Your organization remains responsible for control implementation, enforcement, monitoring, and documentation required for CMMC assessments.

A quick decision checklist

Before committing to a cloud environment, ask:

CUI scope

  • Do we know exactly which users, systems, and workflows touch CUI?
  • Can we keep CUI out of general-purpose collaboration tools?

Assessment impact

  • Are we comfortable defending this boundary to an assessor or prime?
  • Does this environment simplify or expand evidence collection?

Operational reality

  • Do we have the resources to manage identity, logging, and monitoring continuously?
  • Can we enforce controls without slowing mission-critical work?
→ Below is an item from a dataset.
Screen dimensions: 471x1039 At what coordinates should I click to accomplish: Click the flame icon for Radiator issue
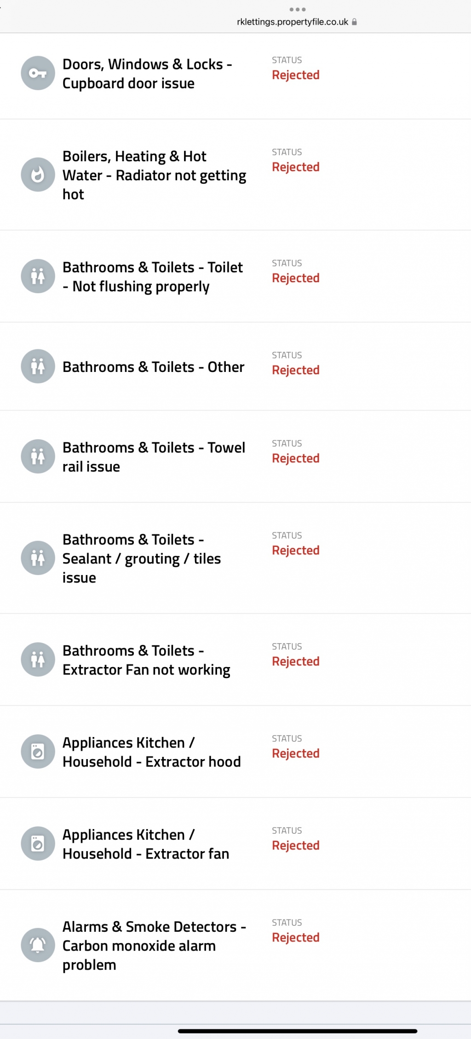38,174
Where contractors get burned

We most often see issues when organizations:

  • Assume GCC High or GovCloud equals automatic compliance
  • Migrate before defining scope
  • Let CUI sprawl across tools and devices
  • Discover too late that their assessment boundary is far larger than expected

 


FAQ

Is GCC High required for CMMC Level 2?

No. CMMC does not mandate a specific cloud provider. However, GCC High is commonly selected when Microsoft 365 collaboration tools are in scope for CUI, because it aligns more closely with government workload expectations.

Can we use commercial cloud if we only “occasionally” handle CUI?

That is risky. Even limited CUI exposure can pull an entire environment into scope. If CUI can appear in email, chat, or file storage, a CUI-safe environment or enclave is usually the safer option.

Does FedRAMP authorization mean our cloud is compliant?

No. FedRAMP applies to the cloud service provider, not your implementation. You must still configure controls, enforce policies, and produce evidence during assessments.

Are enclaves only for small contractors?

No. Enclaves are used by organizations of all sizes. They are a scope management strategy, not a maturity indicator.

What is the most defensible first step?

Map CUI data flows first. Once you understand where CUI lives and how it moves, the right cloud environment usually becomes obvious.